Elsie Hill was involved in the planning of the Woman Suffrage Parade of 1913, and notably reached out to African American students during the planning of that event. In 1914–1915 she joined the Congressional Union of Woman Suffrage's executive committee, and headed efforts to establish branches of the Union in South Carolina and Virginia. In July 1916 she spoke at a street meeting in St. Paul, Minnesota, during the Prohibition Party's national convention (while representing the Congressional Union for Woman Suffrage) and the convention did endorse a plank advocating a suffrage amendment. Alice Paul sent Hill on public tours to campaign in favor of women's suffrage in 1916.

She was arrested for speaking at a Lafayette Square meeting in Washington, D.C. in August 1918, and was arrested in Boston in February 1919 for picketing President Woodrow Wilson upon his return from Europe.

In 1921 she married Albert Levitt but kept her own name, as was noted in the New York Times. Also that year she chaired the National Woman's Party's convention, and she was the Party's National Council chairwoman from 1921 until 1925. (The National Woman's Party was simply the Congressional Union of Woman Suffrage with a new name.) In 1924, Hill and other members of the Party visited President Calvin Coolidge to lobby on behalf of the Equal Rights Amendment.

In 1956 she and Levitt divorced.

In 1968 Hill was a passenger on Pan American Airlines' first flight from New York to Moscow.

The Elsie M. Hill Papers are held at the Archives and Special Collections Library in the Vassar College Libraries.
----
DIRECTIONS —
1. In the Elsie Hill passage, whom did she marry in 1921?
2. Print the part of the Elsie Hill passage that begins at the words "In 1921 she" and stops after the words "York to Moscow.".
You won't need the material that comes next.

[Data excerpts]
----
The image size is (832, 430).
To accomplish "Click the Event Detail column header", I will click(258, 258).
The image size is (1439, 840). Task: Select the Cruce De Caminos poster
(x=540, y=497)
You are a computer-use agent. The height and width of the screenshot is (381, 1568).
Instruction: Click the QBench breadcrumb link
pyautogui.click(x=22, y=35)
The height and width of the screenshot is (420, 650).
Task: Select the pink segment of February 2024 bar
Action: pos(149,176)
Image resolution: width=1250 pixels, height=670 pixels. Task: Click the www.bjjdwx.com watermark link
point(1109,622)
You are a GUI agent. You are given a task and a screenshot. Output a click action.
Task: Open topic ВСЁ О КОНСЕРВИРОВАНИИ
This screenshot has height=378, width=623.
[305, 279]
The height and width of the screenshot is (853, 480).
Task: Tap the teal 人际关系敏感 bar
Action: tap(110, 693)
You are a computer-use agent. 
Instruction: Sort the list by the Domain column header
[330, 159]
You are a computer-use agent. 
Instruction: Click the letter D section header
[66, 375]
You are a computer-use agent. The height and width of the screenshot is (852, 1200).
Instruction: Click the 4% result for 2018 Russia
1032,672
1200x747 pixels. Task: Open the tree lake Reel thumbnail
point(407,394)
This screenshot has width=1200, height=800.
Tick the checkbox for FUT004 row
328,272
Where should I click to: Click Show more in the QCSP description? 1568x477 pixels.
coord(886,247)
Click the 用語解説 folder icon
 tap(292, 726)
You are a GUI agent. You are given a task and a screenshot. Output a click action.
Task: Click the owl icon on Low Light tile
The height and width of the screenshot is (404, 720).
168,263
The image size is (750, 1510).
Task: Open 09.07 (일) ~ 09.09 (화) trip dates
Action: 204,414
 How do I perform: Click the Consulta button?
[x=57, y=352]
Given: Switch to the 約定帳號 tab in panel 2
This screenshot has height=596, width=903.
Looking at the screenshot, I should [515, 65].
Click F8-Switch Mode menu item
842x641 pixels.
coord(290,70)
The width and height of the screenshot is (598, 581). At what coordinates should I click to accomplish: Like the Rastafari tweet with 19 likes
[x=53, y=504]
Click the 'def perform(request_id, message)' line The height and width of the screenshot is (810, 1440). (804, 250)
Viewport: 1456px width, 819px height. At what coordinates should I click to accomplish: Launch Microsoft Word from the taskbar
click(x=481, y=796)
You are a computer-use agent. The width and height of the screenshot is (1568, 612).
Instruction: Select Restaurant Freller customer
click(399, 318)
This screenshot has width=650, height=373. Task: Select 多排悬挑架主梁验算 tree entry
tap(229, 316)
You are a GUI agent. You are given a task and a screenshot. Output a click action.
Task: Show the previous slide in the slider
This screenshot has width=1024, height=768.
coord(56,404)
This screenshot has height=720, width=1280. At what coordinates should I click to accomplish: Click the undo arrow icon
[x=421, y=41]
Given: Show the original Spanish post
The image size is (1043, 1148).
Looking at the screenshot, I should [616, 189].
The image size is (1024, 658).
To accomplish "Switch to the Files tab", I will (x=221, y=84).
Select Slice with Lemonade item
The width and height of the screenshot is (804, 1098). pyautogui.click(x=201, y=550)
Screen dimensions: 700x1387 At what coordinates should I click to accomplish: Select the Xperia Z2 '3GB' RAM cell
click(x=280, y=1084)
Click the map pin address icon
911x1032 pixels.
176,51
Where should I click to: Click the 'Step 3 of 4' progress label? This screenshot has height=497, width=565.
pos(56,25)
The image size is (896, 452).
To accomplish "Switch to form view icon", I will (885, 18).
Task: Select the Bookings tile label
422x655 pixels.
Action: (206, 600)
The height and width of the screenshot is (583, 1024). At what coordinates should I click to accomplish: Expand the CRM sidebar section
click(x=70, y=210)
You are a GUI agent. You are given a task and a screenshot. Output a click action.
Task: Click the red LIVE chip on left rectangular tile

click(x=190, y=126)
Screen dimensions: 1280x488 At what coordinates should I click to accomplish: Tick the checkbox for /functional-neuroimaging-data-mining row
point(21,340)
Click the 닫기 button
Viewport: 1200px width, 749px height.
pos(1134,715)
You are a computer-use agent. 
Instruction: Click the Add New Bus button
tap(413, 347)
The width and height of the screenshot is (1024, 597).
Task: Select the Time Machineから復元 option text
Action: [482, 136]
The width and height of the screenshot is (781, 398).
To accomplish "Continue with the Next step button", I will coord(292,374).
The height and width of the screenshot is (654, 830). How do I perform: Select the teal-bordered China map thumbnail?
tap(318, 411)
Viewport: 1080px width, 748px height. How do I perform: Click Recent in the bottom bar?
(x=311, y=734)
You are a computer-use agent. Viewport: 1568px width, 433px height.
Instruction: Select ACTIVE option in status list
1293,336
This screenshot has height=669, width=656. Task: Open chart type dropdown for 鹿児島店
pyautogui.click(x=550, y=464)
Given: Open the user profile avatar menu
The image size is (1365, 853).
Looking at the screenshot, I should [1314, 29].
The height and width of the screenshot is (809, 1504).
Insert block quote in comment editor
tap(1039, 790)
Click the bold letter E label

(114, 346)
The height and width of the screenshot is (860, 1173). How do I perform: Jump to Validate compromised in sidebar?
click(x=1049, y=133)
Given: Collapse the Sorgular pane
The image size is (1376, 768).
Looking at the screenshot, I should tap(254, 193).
----
REPLIES —
1. Albert Levitt

2.
In 1921 she married Albert Levitt but kept her own name, as was noted in the New York Times. Also that year she chaired the National Woman's Party's convention, and she was the Party's National Council chairwoman from 1921 until 1925. (The National Woman's Party was simply the Congressional Union of Woman Suffrage with a new name.) In 1924, Hill and other members of the Party visited President Calvin Coolidge to lobby on behalf of the Equal Rights Amendment.

In 1956 she and Levitt divorced.

In 1968 Hill was a passenger on Pan American Airlines' first flight from New York to Moscow.